P. DAELEMAN: En de brouwer... hij Brouwde voort. De Belgische brouwerijproblematiek tijdens de Tweede Wereldoorlog. (Alveringem, W&M vzw, 1999, 48 blz. - Het Vlaams brouwbedrijf in historisch perspectief, 4).
In de inleiding wordt deze brochure gesitueerd als: "Voor velen was het leven tijdens de Tweede Wereldoorlog niet gemakkelijk. Naast het directe oorlogsgevaar was er de zorg voor de dagelijkse bevoorrading. Voor de brouwers kwamen naast deze 'gewone' problemen ook nog tal van andere specifieke moeilijkheden om de hoek kijken. Toch liet het publiek zich geregeld smalend uit over de kwaliteit van de oorlogsbieren. Als we echterde omstandigheden in acht nemen waarinonze brouwers dit oorlogsbier moesten produceren, lijkt enige bewondering voor de vindingrijkheid en vastberadenheid waarmee ze deze moeilijke periode overbrugd hebben, zeker op zijn plaats. (...) Ook al worden zijdelings andere aspecten van het brouwersleven aangeraakt, in hoofdzaak zullen we het hebben over brouwtechnische problemen (...)"
Dit is het verhaal van gebrek aan grondstoffen,
leveringsproblemen, het beruchte 'oorlogsbier', en de wijze waarop de
brouwers dienden te functioneren in het corporatistisch keurslijf dat
hen door de bezetter opgelegd werd. De brouwerijen dienden te
opereren binnen de Negende Afdeling ('Brouwerij - Stokerij -
Wijnen, Ciders en Likeuren - Waters en Limonaden -
Azijnfabrikatie') van de tijdens de mobilisatie in 1939
opgerichte 'Nationale Landbouw- en Voedingscorporatie'
(NLVC).
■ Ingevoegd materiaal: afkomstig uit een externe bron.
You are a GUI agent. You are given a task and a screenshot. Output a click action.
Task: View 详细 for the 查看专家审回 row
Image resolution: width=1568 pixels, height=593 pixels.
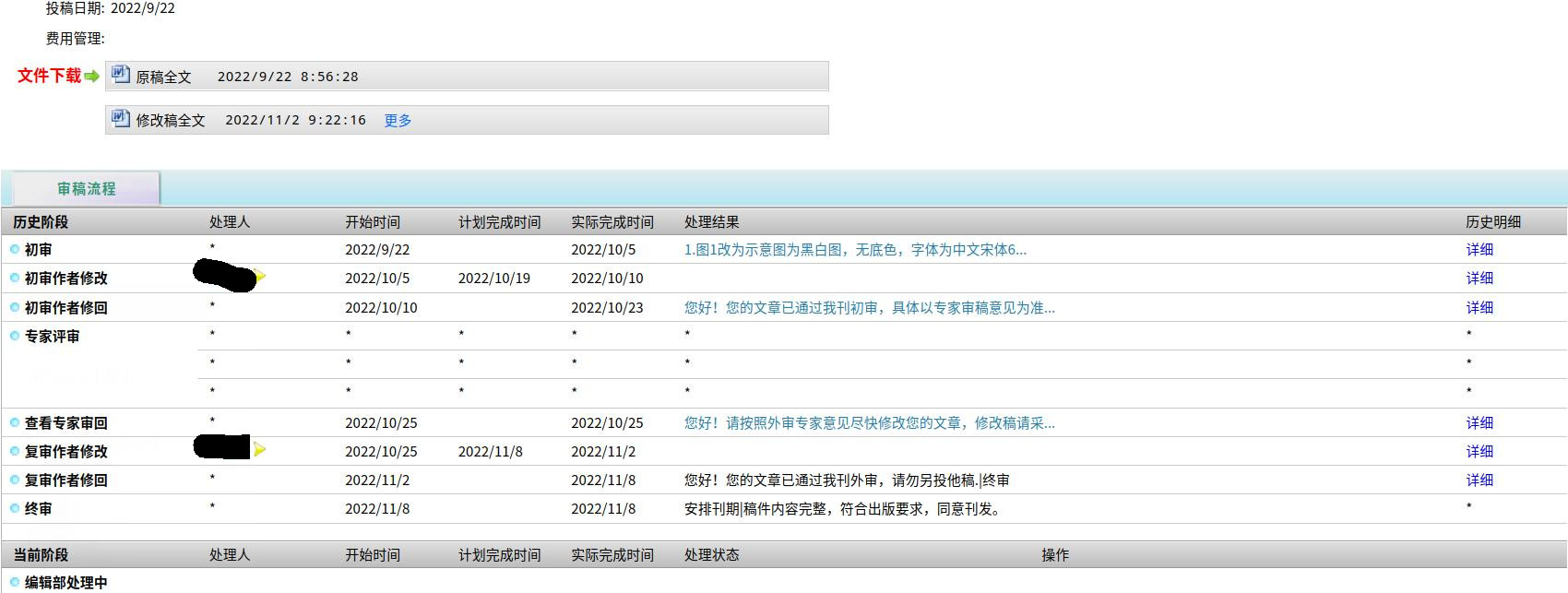point(1479,423)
Deze moest instaan voor de ordening van de
voedingsmarkt. Door het besluit van 27 augustus 1940 werden de vrije
beroepsverenigingen opgeheven en moest de 'Corporatie' instaan voor
ordening van de landbouw en de rantsoenering.
Deze corporatie probeerde het brouwersbedrijf zoveel als mogelijk
door de moeilijke oorlogsjaren te helpen, zowel door het beperken van
de densiteit van de bieren om grondstoffen te sparen (nl. van '°
bij 17,5°C in oktober 1940 tot 1,5° vanaf 15 december
1941), door het stimuleren van de inlandse brouwgerstproductie om de
bevoorrading van grondstoffen veilig te stellen, en door het
bevorderen van het gebruik van vervangingsgrondstoffen (o.m. de
ontwikkeling van bier op basis van suikerbieten, het gebruik van
synthetische verzoetingsmiddelen (o.m. dulcine), invoer van zetgist
uit Nederland, enz. Ook komen aan bod: de evolutie van prijzen, de
reglementering (o.m. de invoering van de 'brouwkaart'), de
productiecijfers, de jacht op materialen en onderdelen om de
brouwerijen draaiende te houden komen aan bod, en de relaties met de
bezetter (w.o. het opgeëiste "Wehrmachtbier" en de
pogingen van de IXde afdeling om haar contacten met de Duitse
bezettingsmacht te gebruiken in het belang van haar leden).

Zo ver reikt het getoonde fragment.